• Eté 2004, à Toulon.

    La voiture se rapproche de la plage. On se précipite au bord de l'eau, plongeant les pieds et en s'éclaboussant. Les garçons n'ont rien oublié ; tuba, bouée, armes pour tuer les poissons. Ce que mon cousin préfère, c'est observer le paysage, le silence et la beauté qu'il y a sous l'eau, ce secret que l'on découvre. Il m'apprend à nager et reconnaitre les poissons, je me laisse aller à l'eau, oubliant la chaleur...

    Les garçons s'enfonçent maintenant dans un coin arpenté, c'est très dangereux de s'aventurer ici, j'ai seize ans et peur de tomber. Mais les chaussures adhèrent aux rochers, et l'on s'éloigne de ces chapeaux de touristes, des enfants qui hurlent. Il y a des arbres pour nous râfraîchir, et l'on se repose, seuls et heureux, dans des endroits où personne ne nous voit.

    "Pas si loin, pas si loin, hurle Christophe, sinon on va atterir à la plage homo ! Oui, là-bas, il y a une plage d'homo ! On y va ?"

    Je tremble. Une plage pour moi ? Je demande à la seule fille du groupe.

    "Est-ce que c'est vrai ? Est-ce qu'il y a une plage pour ça ?"

    Alors qu'ils s'allongent ou se baigent, je m'éloigne prétextant une envie de marcher sous ces arbres, et sur ces chemins qui donnent l'inspiration. Je veux rejoindre la plage d'homo, retrouver la place où personne ne dit jamais rien de mal. Il faut que je fonce, et je marche, et je marche.

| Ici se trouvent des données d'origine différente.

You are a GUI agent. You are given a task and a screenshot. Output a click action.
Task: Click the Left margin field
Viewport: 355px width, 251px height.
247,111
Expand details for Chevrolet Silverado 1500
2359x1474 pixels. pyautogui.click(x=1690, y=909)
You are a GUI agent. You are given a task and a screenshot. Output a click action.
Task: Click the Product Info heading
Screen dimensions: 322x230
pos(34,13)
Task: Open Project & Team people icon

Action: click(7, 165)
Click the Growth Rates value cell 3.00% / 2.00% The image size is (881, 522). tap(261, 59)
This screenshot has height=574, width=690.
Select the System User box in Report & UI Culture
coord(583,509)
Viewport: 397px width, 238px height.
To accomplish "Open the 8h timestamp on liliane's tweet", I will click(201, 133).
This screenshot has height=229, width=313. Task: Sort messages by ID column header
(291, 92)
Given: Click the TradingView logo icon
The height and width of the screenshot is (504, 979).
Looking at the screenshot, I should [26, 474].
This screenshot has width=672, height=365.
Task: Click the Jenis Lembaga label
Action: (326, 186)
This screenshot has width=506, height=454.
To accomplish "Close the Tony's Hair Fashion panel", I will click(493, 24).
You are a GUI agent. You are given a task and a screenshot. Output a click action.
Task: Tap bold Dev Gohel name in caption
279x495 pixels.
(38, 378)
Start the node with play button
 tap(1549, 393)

    Je ne vois rien, même si je regarde à travers le feuillage les quelques personnes qui s'installent sur la plage. Comme je m'ennuie, je prends des photos ; le ciel bleu, les nuages blancs, l'eau, rien ne me manque. Quelques mètres plus loin, après avoir arpentée quelques tas de terres, je vois des hommes et des femmes nus. Alors, c'est ça une plage d'homosexuels ? Je retourne sur mes pas puis, un homme me rejoint, un homme d'une cinquentaine d'années. Il voit que je m'interroge sur cette plage, et que je regarde intensément.

    "Alors, vous aimez regarder ?"

    J'ai un temps de réflexion, que veut-il dire ?

    "Oui, le paysage..." répond-je.

    "Ah ? Je croyais que vous regardiez les gens nus..."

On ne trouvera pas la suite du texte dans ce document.